> [EXERCISE PROMPT] From the first line to the last, give the records again exactly and skip the pictures.

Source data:
========================

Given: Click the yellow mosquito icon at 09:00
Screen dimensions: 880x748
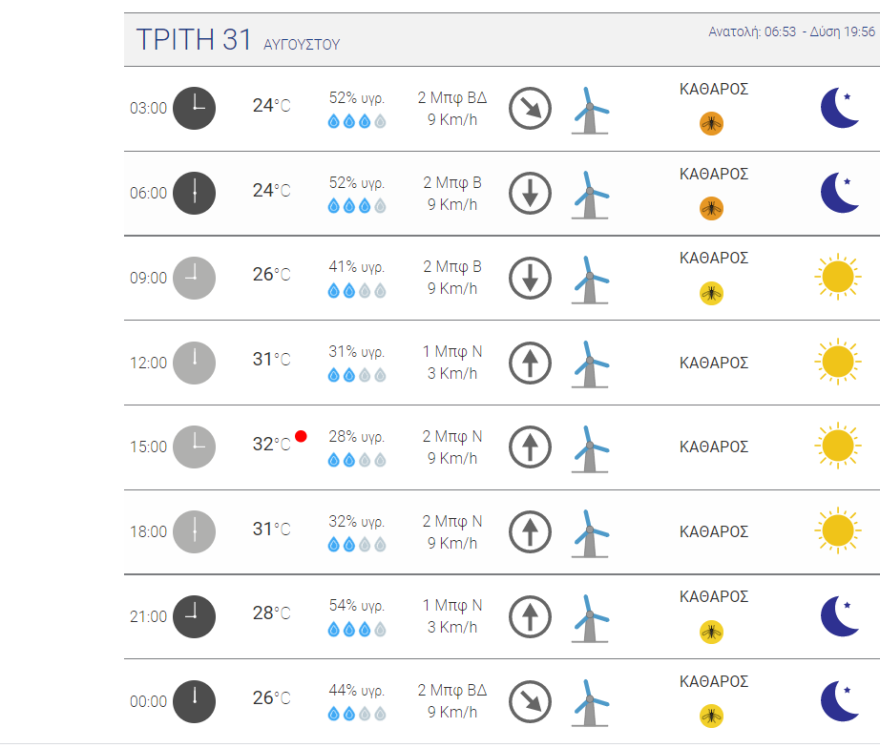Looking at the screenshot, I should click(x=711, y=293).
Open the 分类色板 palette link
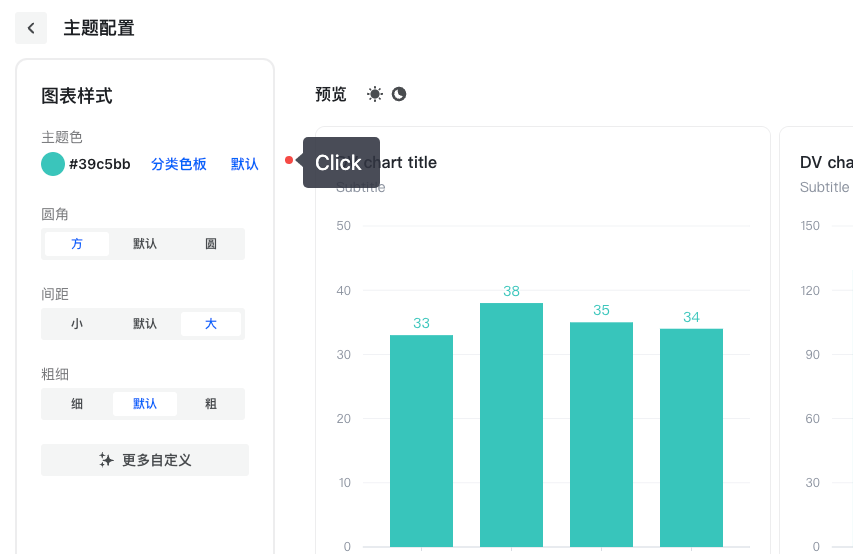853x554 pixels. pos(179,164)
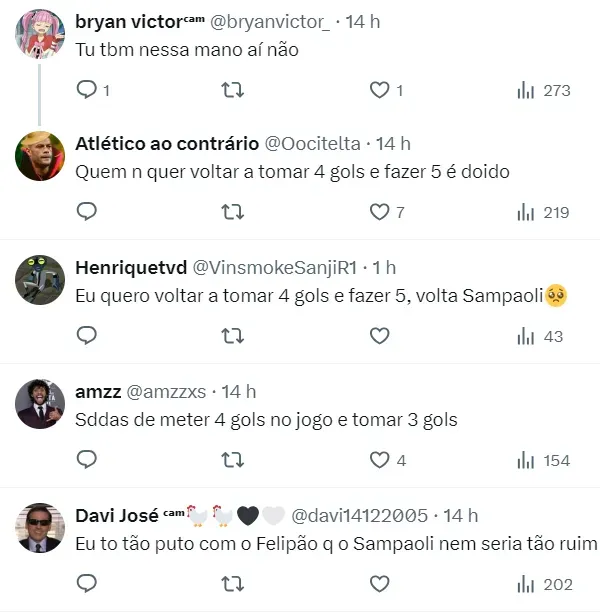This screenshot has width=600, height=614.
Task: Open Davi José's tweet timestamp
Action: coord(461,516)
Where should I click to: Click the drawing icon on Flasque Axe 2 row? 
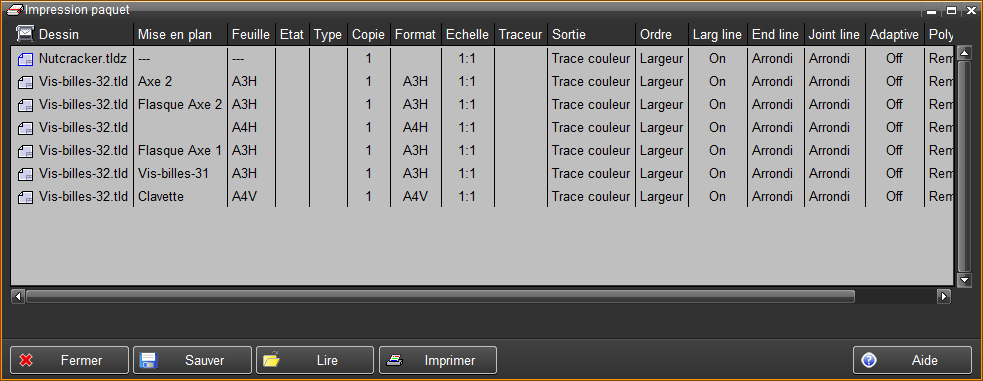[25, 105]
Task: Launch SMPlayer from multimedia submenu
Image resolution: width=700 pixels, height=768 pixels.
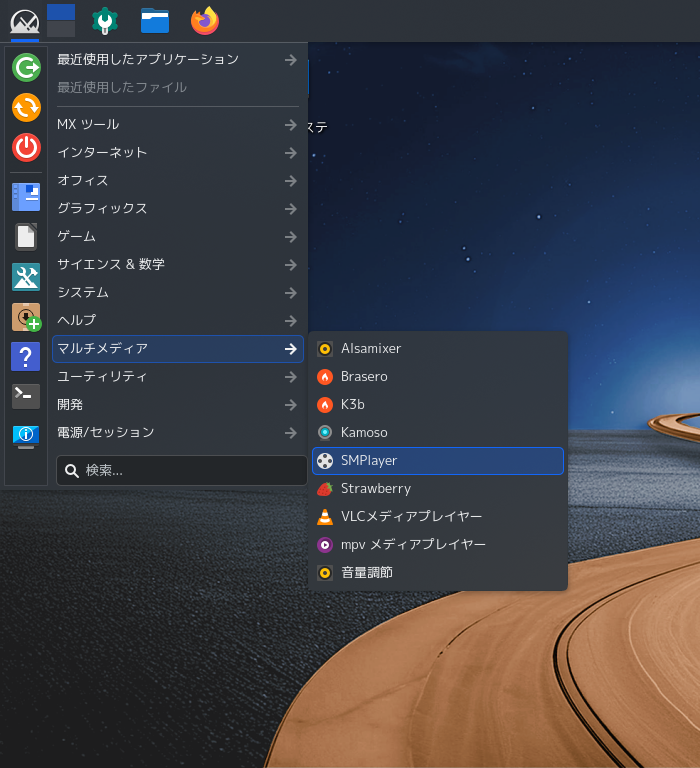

========================

> [TASK RESPONSE]
Given: Click the yellow mosquito icon at 09:00
Screen dimensions: 880x748
Looking at the screenshot, I should click(x=711, y=293).
Open the 分类色板 palette link
853x554 pixels. pos(179,164)
This screenshot has width=600, height=614.
Task: Open Davi José's tweet timestamp
Action: coord(461,516)
Where should I click to: Click the drawing icon on Flasque Axe 2 row? 
[25, 105]
Task: Launch SMPlayer from multimedia submenu
Image resolution: width=700 pixels, height=768 pixels.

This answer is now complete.